Reproduce the SEC comment-response letter below word for word, from start to finish.

Extract provided: Begin

CORRESP 1 filename1.htm

 

 

April 17, 2017

 

Mr. H. Roger Schwall

Assistant Director

Office of Natural Resources

United States Securities and Exchange Commission

Division of Corporation Finance

100 F Street, N.E.

Washington, D.C.  20549-3561

 

Re:                             Select Energy Services, Inc.

Amendment No. 3 to Registration Statement on Form S-1

Filed April 12, 2017

File No. 333-216404

 

Ladies and Gentlemen:

 

Set forth below are the responses of Select Energy Services, Inc. (the “Company,” “we,” “us,” or “our”) to oral comments received on April 14, 2017 from the staff of the Division of Corporation Finance (the “Staff”) of the Securities and Exchange Commission (the “Commission”) with respect to Amendment No. 3 to the Registration Statement on Form S-1, File No 333-216404, filed with the Commission on April 12, 2017 (the “Registration Statement”).

 

For your convenience, each response is prefaced by the substance of the Staff’s oral comment in bold, italicized text. Capitalized terms used herein but not defined have the meanings ascribed to such terms in the Registration Statement.

 

1.                                      Oral Comment: Please consider your disclosure of net loss per share disclosed on page F-5 of the above referenced Registration Statement to clarify any differences between pro forma net loss per share and historical net loss per share.

 

RESPONSE:  Based on our discussions with the representatives of the Staff on April 14, 2017, we propose to revise the pro forma net loss per share presented on page F-5 of the Registration Statement from $(0.05) per share previously presented to $(4.49) per share.  We propose to make conforming changes to the disclosures on pages 22 and 57 of the Registration Statement.

Extract provided: End
Available data: Begin

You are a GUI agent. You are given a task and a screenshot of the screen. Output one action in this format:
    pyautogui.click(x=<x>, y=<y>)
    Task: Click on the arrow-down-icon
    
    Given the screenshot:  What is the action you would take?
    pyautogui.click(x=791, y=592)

Available data: End

> Response area
CORRESP 1 filename1.htm

 

 

April 17, 2017

 

Mr. H. Roger Schwall

Assistant Director

Office of Natural Resources

United States Securities and Exchange Commission

Division of Corporation Finance

100 F Street, N.E.

Washington, D.C.  20549-3561

 

Re:                             Select Energy Services, Inc.

Amendment No. 3 to Registration Statement on Form S-1

Filed April 12, 2017

File No. 333-216404

 

Ladies and Gentlemen:

 

Set forth below are the responses of Select Energy Services, Inc. (the “Company,” “we,” “us,” or “our”) to oral comments received on April 14, 2017 from the staff of the Division of Corporation Finance (the “Staff”) of the Securities and Exchange Commission (the “Commission”) with respect to Amendment No. 3 to the Registration Statement on Form S-1, File No 333-216404, filed with the Commission on April 12, 2017 (the “Registration Statement”).

 

For your convenience, each response is prefaced by the substance of the Staff’s oral comment in bold, italicized text. Capitalized terms used herein but not defined have the meanings ascribed to such terms in the Registration Statement.

 

1.                                      Oral Comment: Please consider your disclosure of net loss per share disclosed on page F-5 of the above referenced Registration Statement to clarify any differences between pro forma net loss per share and historical net loss per share.

 

RESPONSE:  Based on our discussions with the representatives of the Staff on April 14, 2017, we propose to revise the pro forma net loss per share presented on page F-5 of the Registration Statement from $(0.05) per share previously presented to $(4.49) per share.  We propose to make conforming changes to the disclosures on pages 22 and 57 of the Registration Statement.